One of the limitations of the current study is the lack of evaluation of colonic motility, since intestinal dysmotility and postoperative ileus are common and clinically relevant complications of gastrointestinal surgery, especially after the creation of an anastomosis. This is of special interest as MΦ have been linked to gastrointestinal motility as well as inflammation and surgery-related intestinal dysmotility [
59,
60]. Neuron-associated MΦ are located in close proximity to the myenteric plexus in the muscularis externa [
8]. Initially, depletion of these muscularis-externa-resident MΦ has been shown to prevent postoperative ileus [
61]. However, a recent study by Farro et al. demonstrated that a genetic reduction in monocyte-derived MΦ (using the CCR2 knockout mouse) impairs the resolution of inflammation in the muscularis externa and thus increases neuronal damage and delays recovery from postoperative ileus [
62]. Therefore, tissue-resident and recruited monocyte-derived MΦ can have opposite roles during the initiation and resolution of inflammation. This in line with results from this study, since it further demonstrates that targeting MΦ must always balance their dual and temporally defined role in inflammation and resolution as well as tissue repair.
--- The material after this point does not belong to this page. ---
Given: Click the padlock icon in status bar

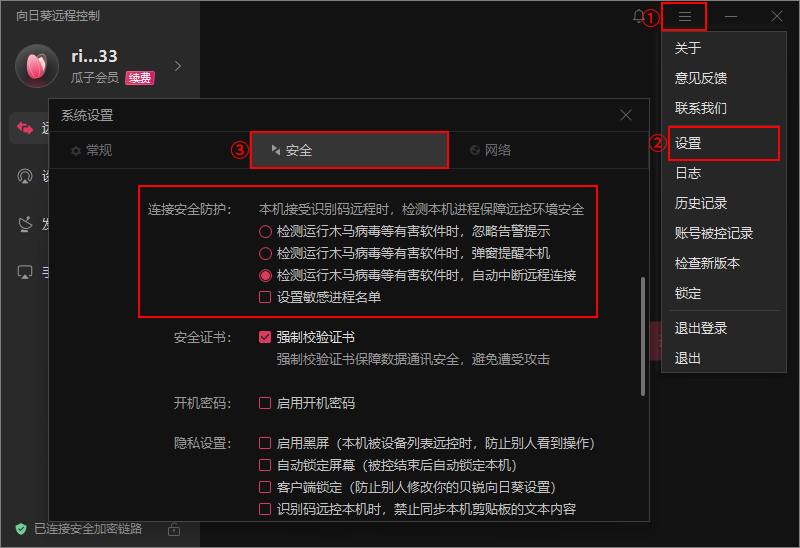Looking at the screenshot, I should click(174, 529).
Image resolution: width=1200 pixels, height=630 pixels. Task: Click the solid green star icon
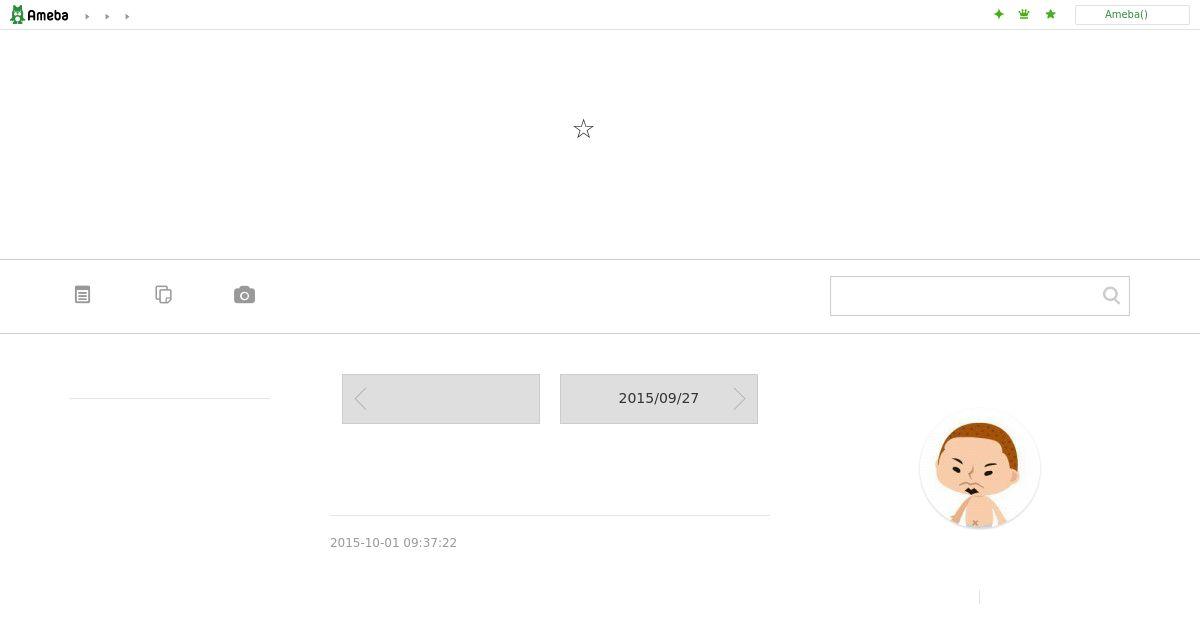pyautogui.click(x=1050, y=14)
This study also adds considerable evidence to the concept that as wounds heal, the local MΦ population transitions from predominantly pro-inflammatory (M1-like) to anti-inflammatory and pro-resolving (M2-like) phenotypes. From a translational perspective, this is of importance since chronic skin wounds are characterized by the prolonged persistence of pro-inflammatory MΦ and diminished wound healing has been associated with a delayed MΦ switch from M1 to M2 [
63]. Impaired intestinal AH is especially frequent in IBD patients, which are at higher risk for AL but also suffer frequently from fibrosis, which also has been identified to be MΦ-dependent. One of the key drivers of intestinal fibrosis is
TGF-β, which is secreted by M2 MΦ. The observed decrease in
TGF-β in CD11b-DTR mice during the reparative phase of AH demonstrates M2-like MΦ to be significantly present during this phase, but also suggests that reducing or antagonizing
TGF-β during the later stages of AH to counteract intestinal fibrosis is possible without compromising AH. However, recent data from Salvador et al. demonstrated that the M2a MΦ subset in particular reduced intestinal fibrosis elicited by chronic intestinal inflammation [
64]. So far, there are insufficient data regarding the exact MΦ subset that elicit profibrotic or fibrolytic effects during intestinal AH. However, the available data suggest that alterations in the intestinal MΦ compartment, regardless of the phenotype, can lead to wound healing complications ranging from AL to fibrosis. Therefore, any therapeutic intervention (irrespective of aiming at preventing AL or intestinal fibrosis) must critically balance the distinct and dual roles that MΦ take on to ensure proper intestinal AH.